"Game of Thrones" Season 8: Recap Episode 1 - "Winterfell"

Nach fast zwei Jahren Wartezeit hat die HBO-Serie nun endlich ihre Fortsetzung gefunden. Was taugt die erste Episode dieser finalen Staffel und wieso wurde das Intro geändert? Wir sagen es euch.

Der Nicht-Buch-Kenner

"Nüt meh isch wie früener", werden vielleicht ein paar wenige gleich zu Beginn der Serie gerufen haben. Für diese letzte Staffel haben sich die Macher für ein neues Intro entschieden. Zwar ist darin immer noch die Welt von Game of Thrones zu sehen und auch die Schauspieler, welche in der Episode auftreten, sind schön sauber aufgelistet. Doch das Ganze hat einen neuen Look bekommen und zeigt uns nicht nur alles aus der Vogelperspektive, sondern geht auch immer wieder in die verschiedenen Gemäuer hinein. Laut den Machern wollte man unter anderem zeigen, dass es am Ende vor allem da drum geht, wer am Ende auf dem "Iron Throne" sitzen wird. So macht es Sinn, dass dieses Intro dann mit dem Thron endet.

In dieser mit 51 Minuten mit Abstand kürzesten Episode dieser letzten Staffel geht es vor allem um die Platzierung der Figuren, das Etablieren von neuen Konflikten sowie um jede Menge Reunions. In Winterfell kommen die meisten der Hauptfiguren nach langer Zeit wieder zusammen. Während sich einige umarmen, gibt es auch ein paar schräge Wiederbegegnungen - allen voran jene in der letzten Szene. Zu dieser mehrheitlich zwischenmenschlichen Folge gehören auch zwei Offenbarungen, über welche die Zuschauer bereits Bescheid wussten, die betroffenen Figuren jedoch noch nicht. Die Reaktionen kriegen wir dabei zu Gesicht, jedoch noch nicht die Aktionen. Was für welche das mit sich bringen wird, das werden die kommenen Episoden enthüllen. In einer Szene wird gesagt, dass die Drachen nicht so hungrig sind. Das wird sich jedoch bald ändern. Denn mit dieser ersten Episode würde der Tisch gedeckt für ein episches Serienfinale - an allen Fronten.

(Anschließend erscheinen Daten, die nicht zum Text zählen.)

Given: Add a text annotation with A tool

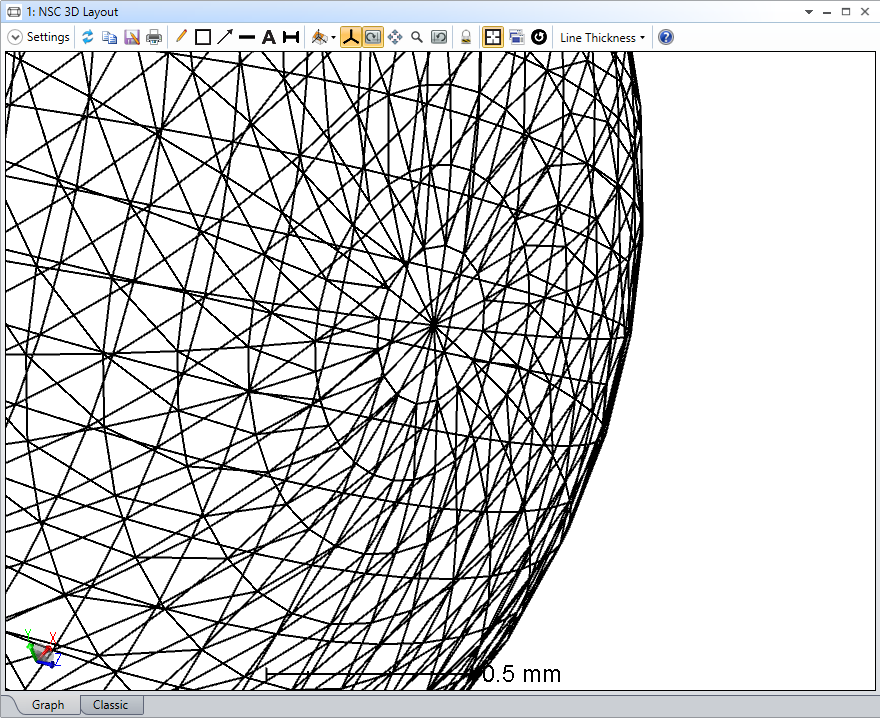Looking at the screenshot, I should 268,37.
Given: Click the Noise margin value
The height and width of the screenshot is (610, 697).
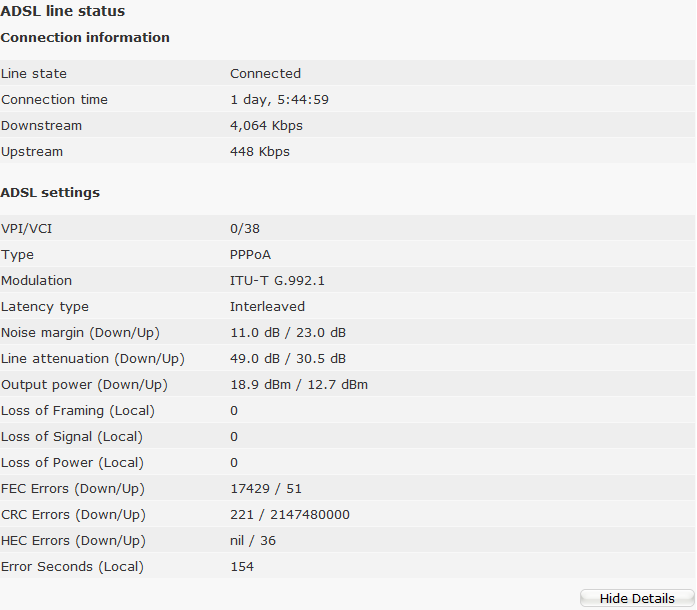Looking at the screenshot, I should 288,332.
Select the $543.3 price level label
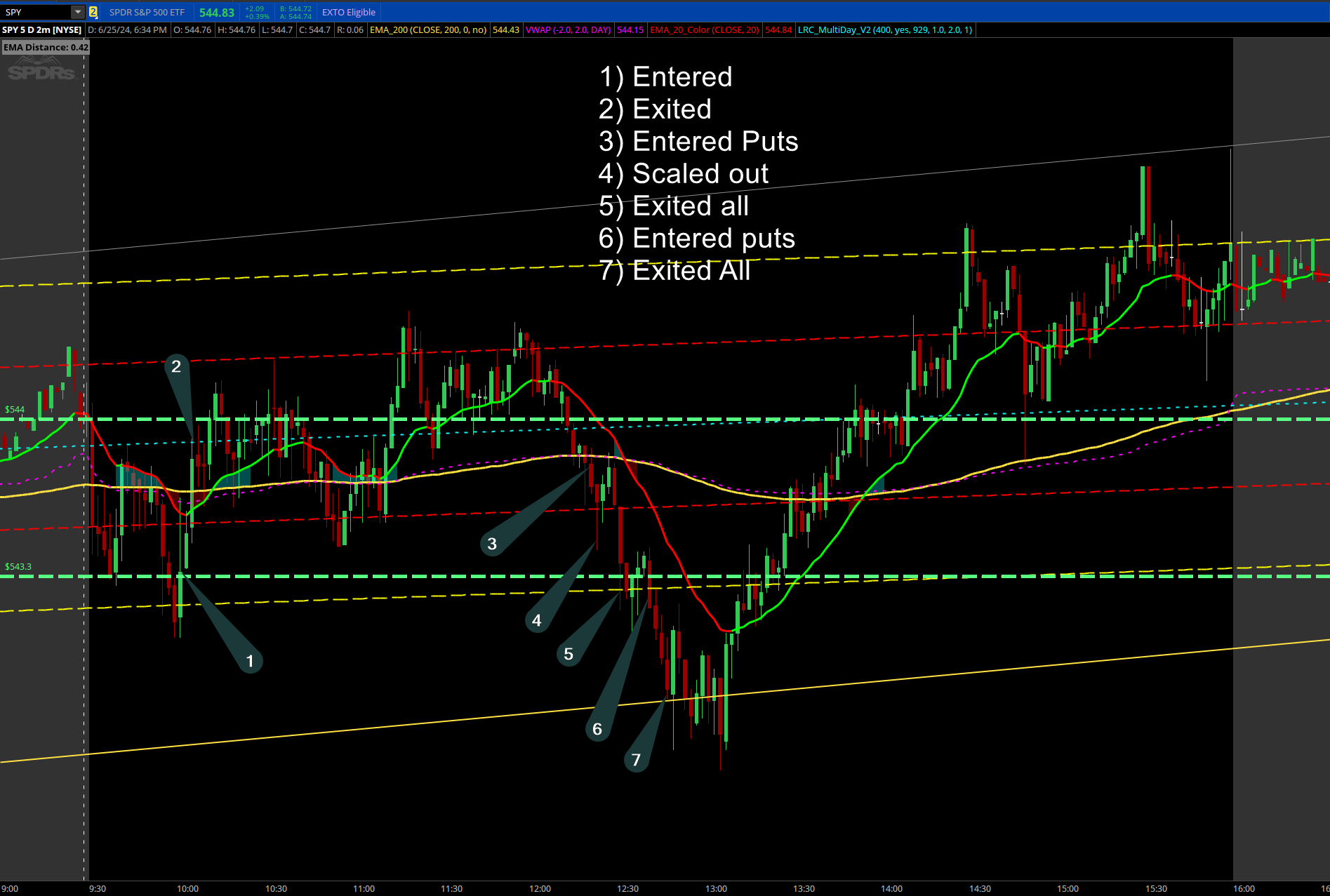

Wer übrigens nach dem hammermässigen letzten Minuten der siebten Staffel auf White-Walker-Action gehofft hat, wird enttäuscht werden. Zu sehen kriegen wir den Night King und seine Gefolgschaft nicht, aber dafür in einer Szene ihre Grausamkeit. Das muss reichen.

Die Buch-Kennerin

Wirklich viel passiert ja nicht in dieser ersten Folge. Ein bisschen hat man das Gefühl, dass die Serienmacher mit so einer "Wir rücken unsere Spielfiguren für den entscheidenden Angriff zurecht"-Folge auch nur deshalb davonkommen, weil wir schon so lange kein neues GoT-Material mehr zu sehen bekamen. Da haben nicht einmal Buchveteranen gross was zu meckern ("I de Büecher isches dänn imfall ganz anderscht wägem Victarion und Baby Aegon und Lady Stonehart und so!"). Hauptsache mehr!

Freilich gab es auch mit wenig Action und langsam fortschreitendem Plot einige erinnerungswürdige Momente. Da wären natürlich die vielen emotionalen Wiedersehen in Winterfell, die die hier Schreibende überhaupt rein gar niiiie zu Tränen gerührt haben (I'm not crying, you're crying!). Oder der romantische Ausflug per Drache - Westeros wär eben schon eine Reise wert ... Die schönen Bilder haben einem eben schon gefehlt: schneebedeckte Kulissen, wie immer toll animierte Drachen und (fast) die ganze Palette an illustren Figuren ... jawohl, das alte GoT-Feeling ist wieder da!

Bevor die nächste, hoffentlich etwas ereignisreichere Folge gezeigt wird, können wir uns ja noch mit folgenden und überhaupt nicht spitzfindigen Fragen die Zeit vertreiben: Wo ist Ghost? Wieso behaupten alle, Sansa sei so klug, wenn sie doch gar nichts macht ausser Leuten misstrauen? Spielt sich Season 8 wirklich How I Met Your Mother-mässig während kürzestester Zeit ab und pfeift dabei (wie schon bei Season 7) auf Logik in Sachen Distanzen und Reisezeit? Waren einige Szenen wirklich so dunkel oder liegt das an meinem Fernseher? Schaff ich es nächste Woche vielleicht doch, die Folge live mitzuschauen? Mehr erfahren wir nächste Woche in der fünftletzten Folge von The Walking De... äh, ich meine Game of Thrones.